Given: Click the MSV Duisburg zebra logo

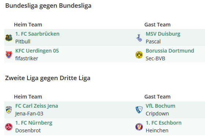Looking at the screenshot, I should [139, 38].
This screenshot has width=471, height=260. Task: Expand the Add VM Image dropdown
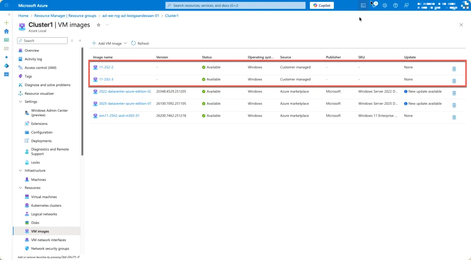point(126,43)
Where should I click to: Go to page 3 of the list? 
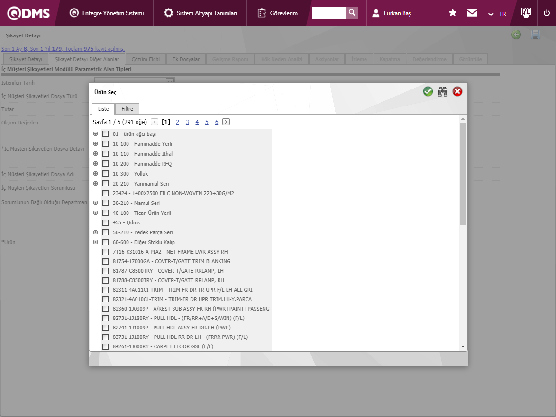pos(187,122)
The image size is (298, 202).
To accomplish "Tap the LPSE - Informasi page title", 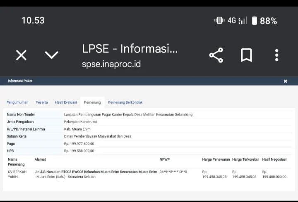I will tap(130, 49).
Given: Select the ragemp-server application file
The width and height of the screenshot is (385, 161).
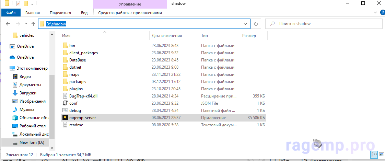Looking at the screenshot, I should click(x=82, y=118).
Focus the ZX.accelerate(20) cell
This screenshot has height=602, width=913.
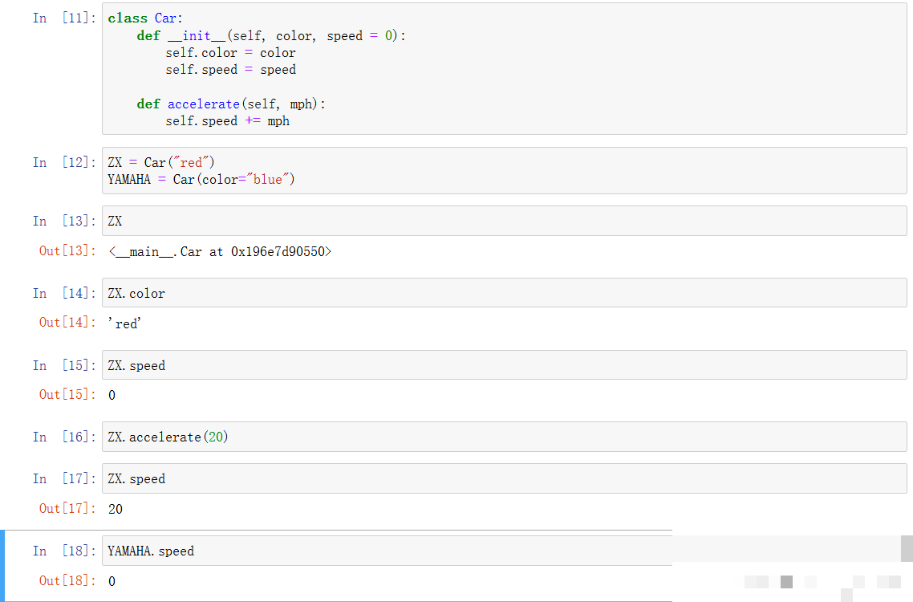coord(505,437)
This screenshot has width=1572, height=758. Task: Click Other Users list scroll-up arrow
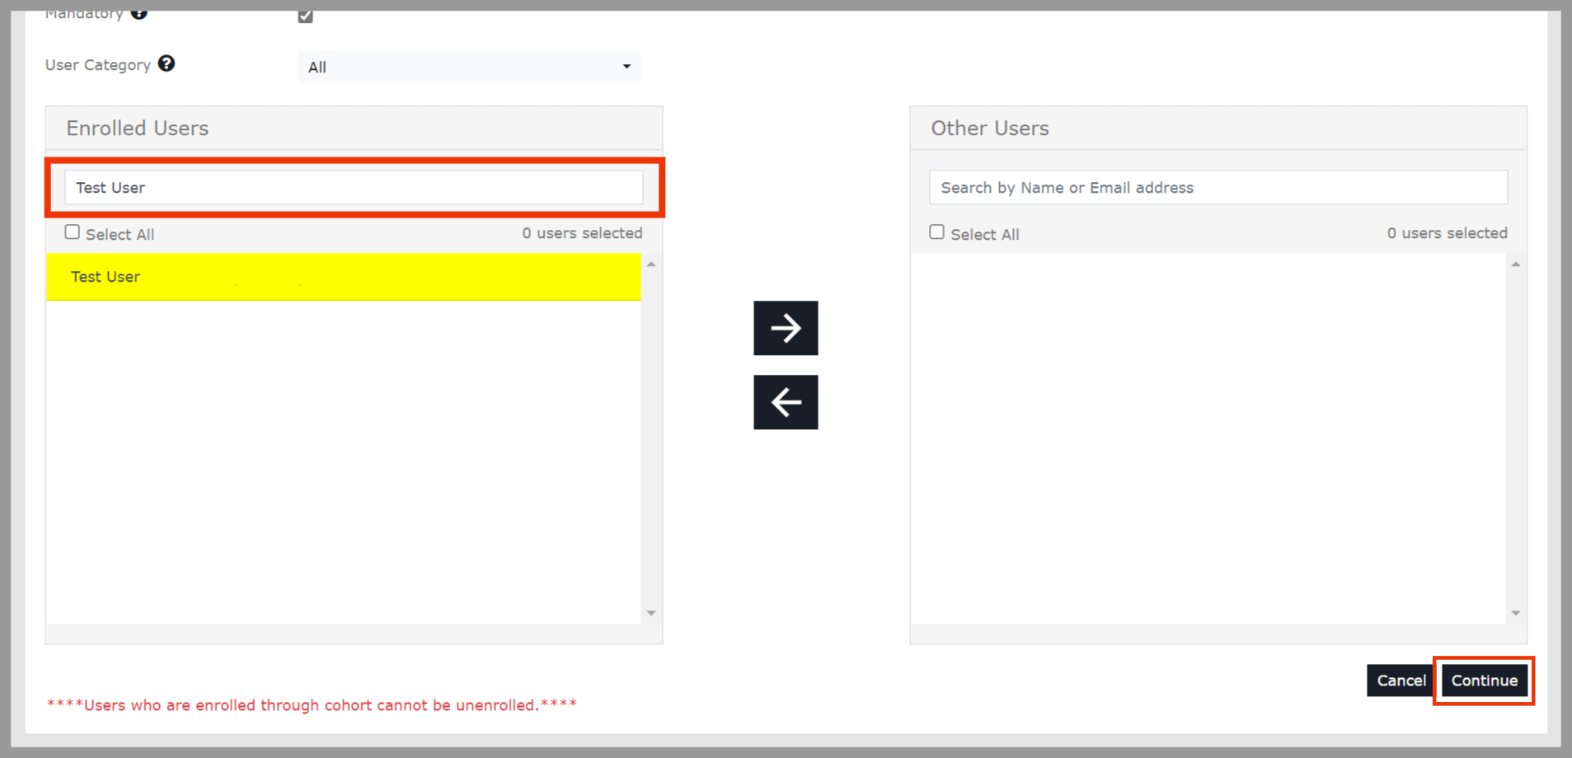tap(1515, 264)
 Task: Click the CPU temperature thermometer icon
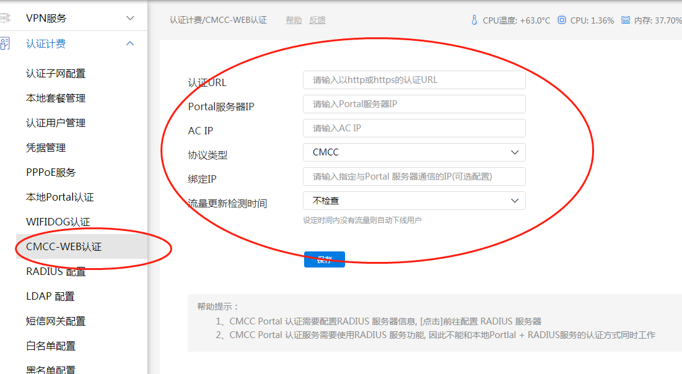click(x=475, y=20)
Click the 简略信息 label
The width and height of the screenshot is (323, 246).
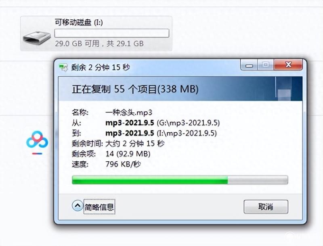coord(99,207)
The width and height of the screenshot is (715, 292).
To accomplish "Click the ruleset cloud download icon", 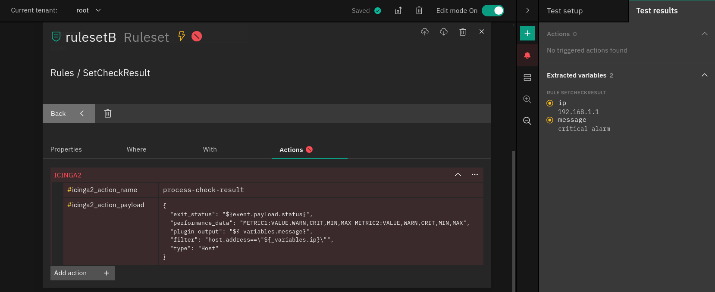I will (x=444, y=32).

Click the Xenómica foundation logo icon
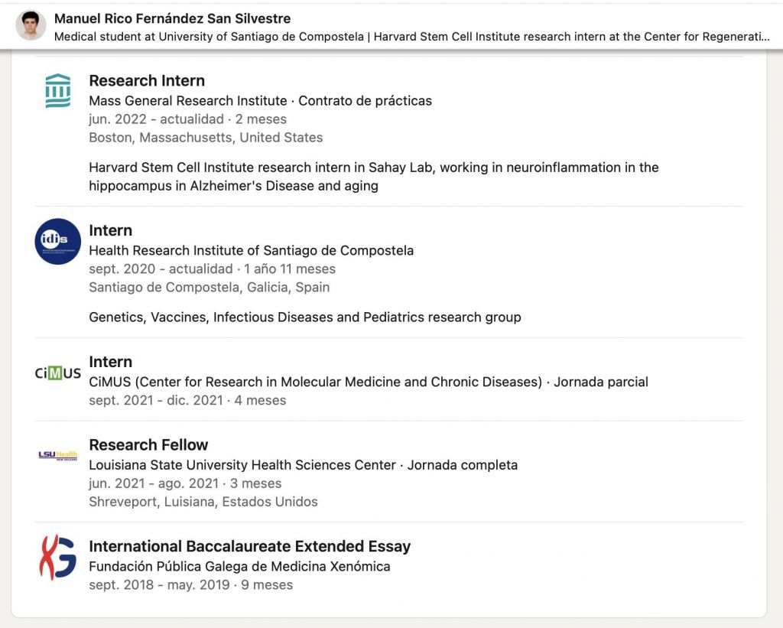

## HOW TO COMPLETE THIS TASK
In the entries above, find the line with "Given: Select the" and the line with "The width and height of the screenshot is (715, 292).". Return exactly those lines and all the ones between them, pictures excluded.

## RESULT FOR THIS TASK
Given: Select the ragemp-server application file
The width and height of the screenshot is (385, 161).
Looking at the screenshot, I should click(x=82, y=118).
Focus the ZX.accelerate(20) cell
This screenshot has height=602, width=913.
coord(505,437)
This screenshot has width=1572, height=758. Task: Click Other Users list scroll-up arrow
tap(1515, 264)
 Task: Click the CPU temperature thermometer icon
click(x=475, y=20)
Click the 简略信息 label
The width and height of the screenshot is (323, 246).
coord(99,207)
The width and height of the screenshot is (715, 292).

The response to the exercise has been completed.